Боль не только снаружи — от того, как горело всё внутри, меня буквально рвало.
Силуэт двойника уже не расплывался, но рассыпался на части — на куски пепла, окружившие нас чуть ли не сплошным облаком.
Вспышка.
***
Всё случилось так, как она и сказала — меня не уволили, ситуация постепенно выровнялась, а жизнь и дальше шла своим чередом.
На следующих выходных наступила наша годовщина, на которую мы решили выбраться на любимое место — безлюдный заброшенный пляж за городом. Практически полностью отгороженный от внешнего мира, он представлял собой небольшую, в сотню метров, полоску идеально чистого песка, со всех сторон огороженную скалами. Даже с воды его не было видно, благодаря густо разросшимся вокруг деревьям и частоколу подводных камней, превративших это место в крошечную уютную лагуну. Попасть на пляж можно было только по спрятанной среди скал узкой тропинке, о которой мало кто знал — если знал вообще хоть кто-то кроме нас, учитывая, что за всё время мы никого там так и не встретили. Здесь мы легко воображали себя отдыхающими на каком-нибудь жарком тропическом курорте. Идеальный кусочек мира, только для нас двоих.
На пляж мы прибыли незадолго до полудня, когда солнце уже почти поднялось в зенит. Искупавшись в тёплой, щедро прогретой летним жаром воде, мы расстелили на песке полотенца и устроили небольшой пикник, включавший домашние бутерброды, фрукты и бутылку вина, после чего разделись и легли загорать.
Мы лежали так, разомлев, и занимались каждый своим делом. Я — лениво наблюдал за накатывающими на берег волнами, она же читала принесённую с собой книгу, судя по обложке, мне неизвестную.

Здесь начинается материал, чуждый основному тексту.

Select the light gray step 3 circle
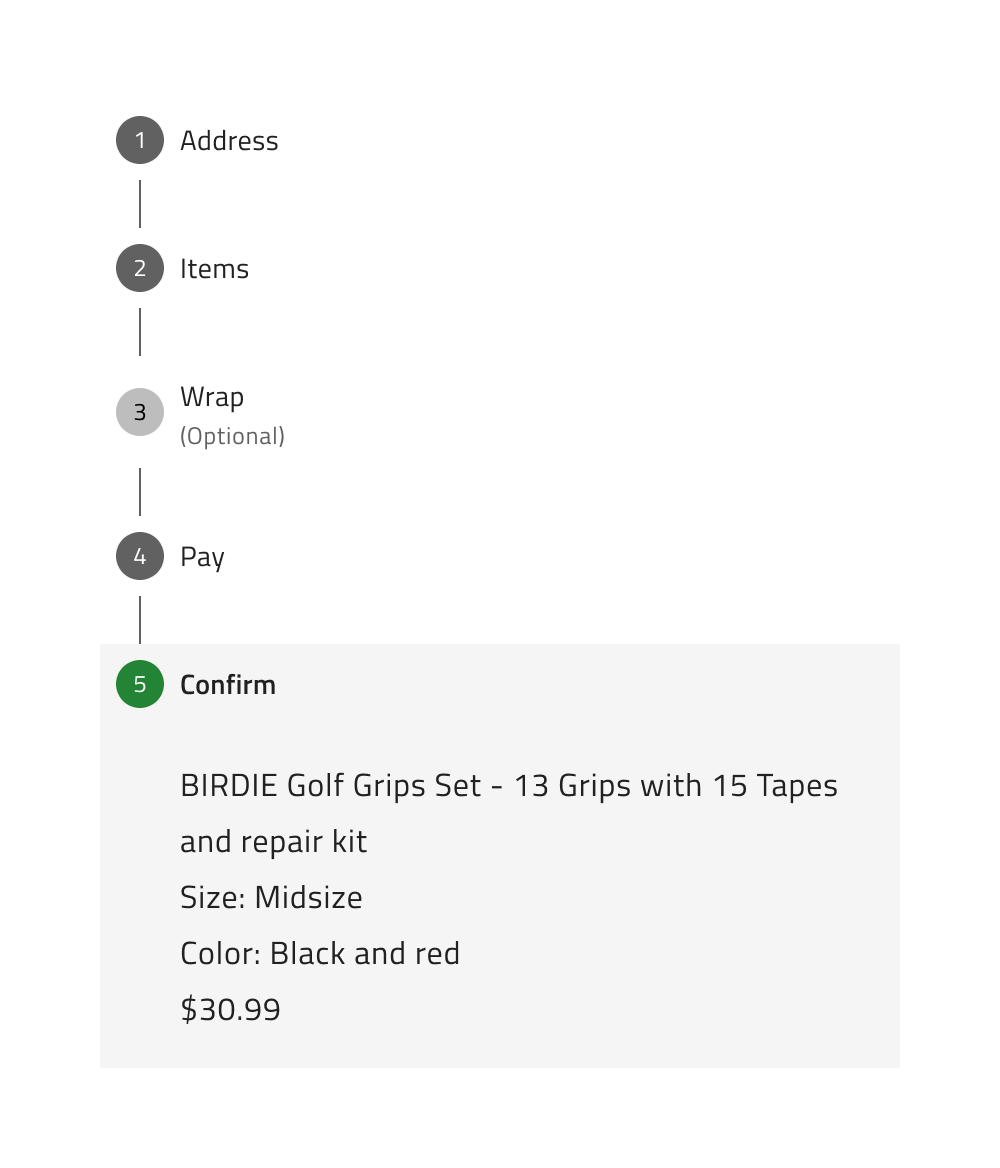This screenshot has height=1168, width=1000. [140, 412]
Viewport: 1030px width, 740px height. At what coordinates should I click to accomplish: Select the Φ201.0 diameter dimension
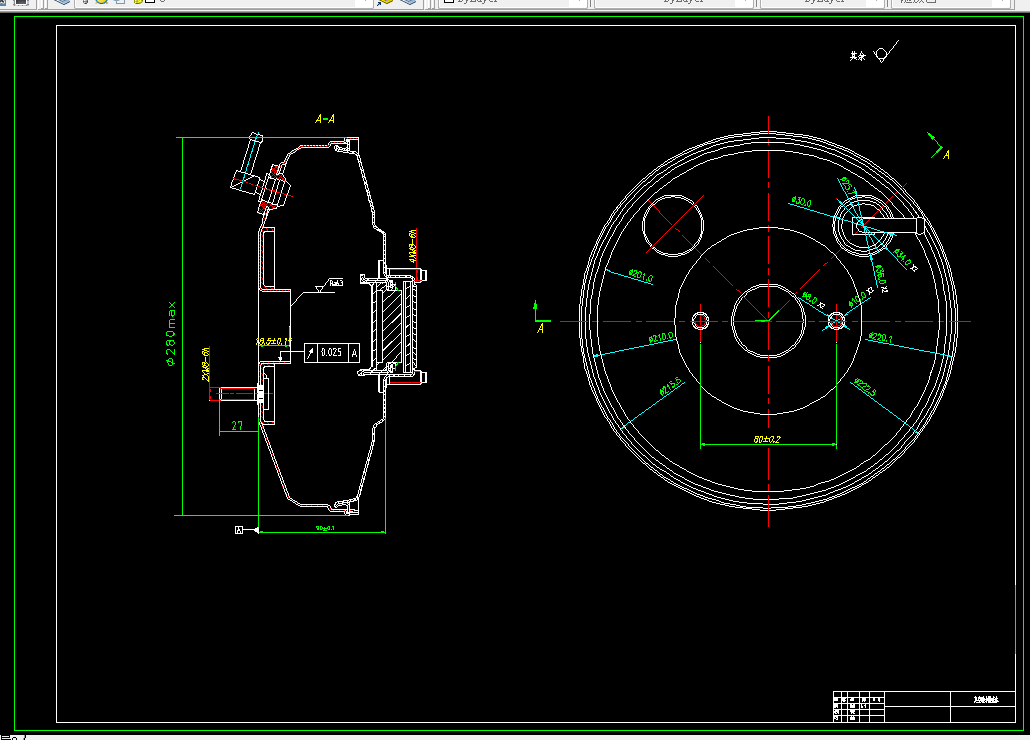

Заметив, что я одним глазом подсматриваю за ней, она улыбнулась, заложила пальцем страницу и продемонстрировала обложку мне:
— Интригует, а?
— Ага, — пробормотал я, сквозь дрёму глядя на рисунок, изображающий нечто чересчур сюрреалистичное, чтобы я сразу разобрал, что именно. — Что это такое?
— Одна история… — Она отложила книгу в сторону и сдвинула брови, словно размышляла, с чего начать рассказ. Я перевернулся на спину, приготовившись слушать. — Очень грустная история, между прочим. Она о мужчине, который заботится о жене, потерявшей память. Она его не узнаёт, считает чужим. И ничего не помогает, что бы он ни предпринимал… Но он не сдаётся и надеется, что когда-нибудь она всё вспомнит и они снова будут вместе.
— Чем всё заканчивается?
Она внимательно посмотрела на меня:
— А чем бы ты всё закончил?
— Ну-у-у… Я бы сделал так, чтобы женщина выздоровела и вспомнила мужа. Счастливый финал, все рады. — Я усмехнулся. — Но, наверное, в книге всё совсем не так. Правильно?
— Не знаю, — она задумчиво покачала головой. — Я же пока не дочитала. Всё может быть.
После этого она убрала книгу в сумку и какое-то время просто лежала, подперев ладонями голову и глядя на море. Я пододвинулся ближе, решив первым прервать затянувшееся молчание:
— О чём ты думаешь?
— О книге. Точнее… — Она упрямо встряхнула ещё не высохшими волосами. — Вот если бы со мной случилось что-то подобное, как бы ты поступил?
Я нахмурился и принялся ворочаться, пересаживаясь — в положение, из которого проще вести неудобные разговоры.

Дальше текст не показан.